The employer argued that unauthorized collection or disclosure of biometric data can only happen once, thus creating a single cause of action the first time the violations occur. The majority opinion took a strict interpretation of the statutory language of BIPA. The court held that the plain meaning found in the language of BIBPA establishes a cause of action occurs each and every capture of an employee’s fingerprint scan, as well as for each instance the employer transmits such information to a third-party. Recognizing the potential to create astronomical exposure to an employer, the majority stated that the trial court has discretion to fashion a damage award that fairly compensates the class members without destroying the defendant business. Ultimately, the court left the matter in the hands of the legislature to clarify its intent with the law. 
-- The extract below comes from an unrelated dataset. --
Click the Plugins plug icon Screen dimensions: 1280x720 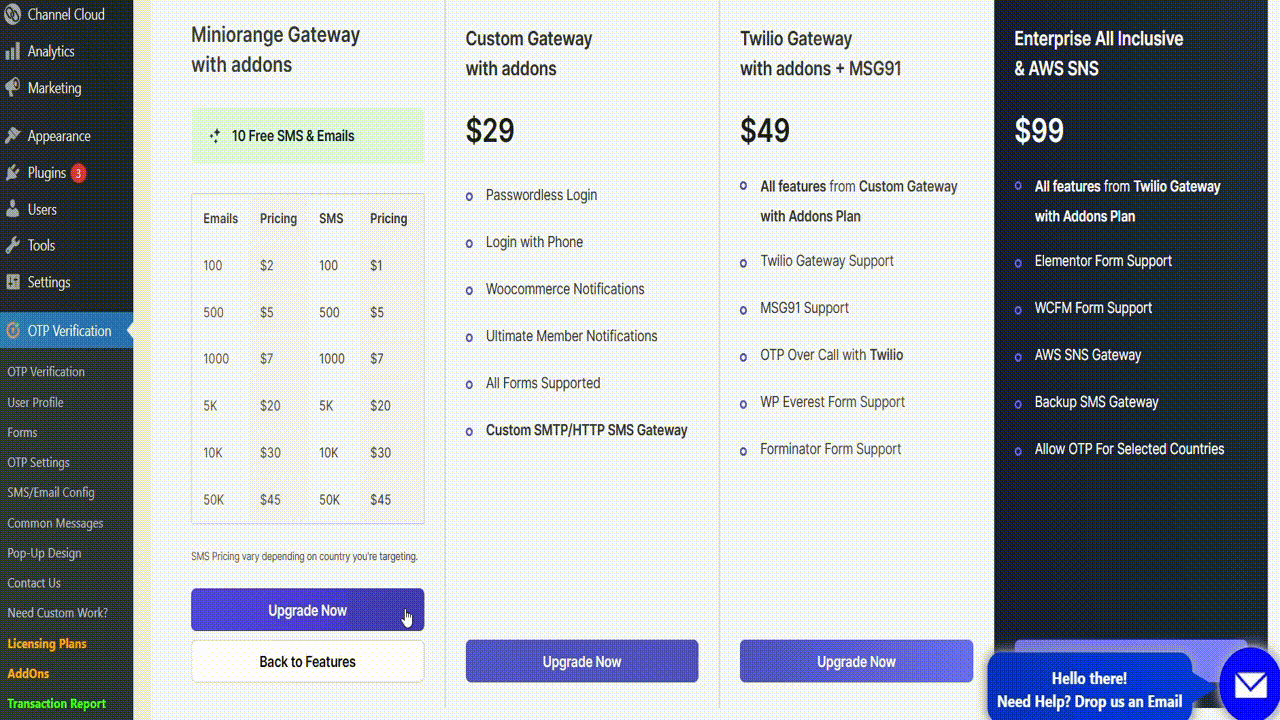click(13, 173)
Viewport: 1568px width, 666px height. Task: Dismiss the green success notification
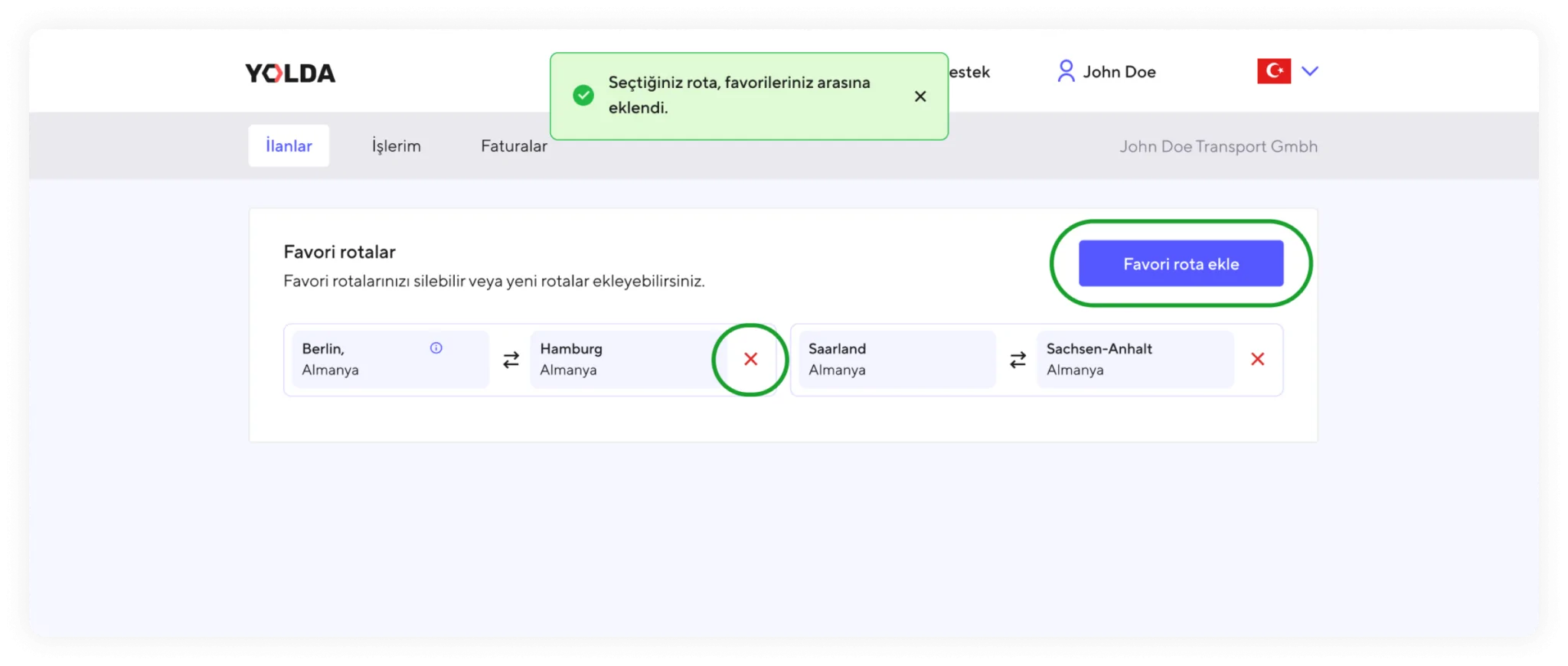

The dissenting opinion focused on the fact that the legislature, in enacting BIPA, could not have possibly intended to create such a draconian penalty for businesses by holding an employer liable for each instance where a fingerprint is scanned. The dissent also raised two important consequences of this decision: (1) similar employees would be incentivized to delay brining their claims as long as possible to increase their recovery potential; and (2) the statute allows for damages for up to $5,000 per violation. For a company with many employees that scan their fingerprints frequently, this could lead to staggering damages awards. In this instance, such an award could exceed $17 billion. 

The Takeaway

While the court did not determine that each accrual would lead to a separate damage award, this created significant potential exposure for businesses using biometric identifiers. Unless the legislature clarifies its intent or amends the law, businesses should attempt to resolve BIPA claims early in the litigation process and proactively work to become BIPA-compliant in disclosure and consent policies prior to rolling out the use of biometric devices. In light of this ruling, the potential costs associated with BIPA non-compliance may outweigh the benefits of using biometric identifiers in the workplace.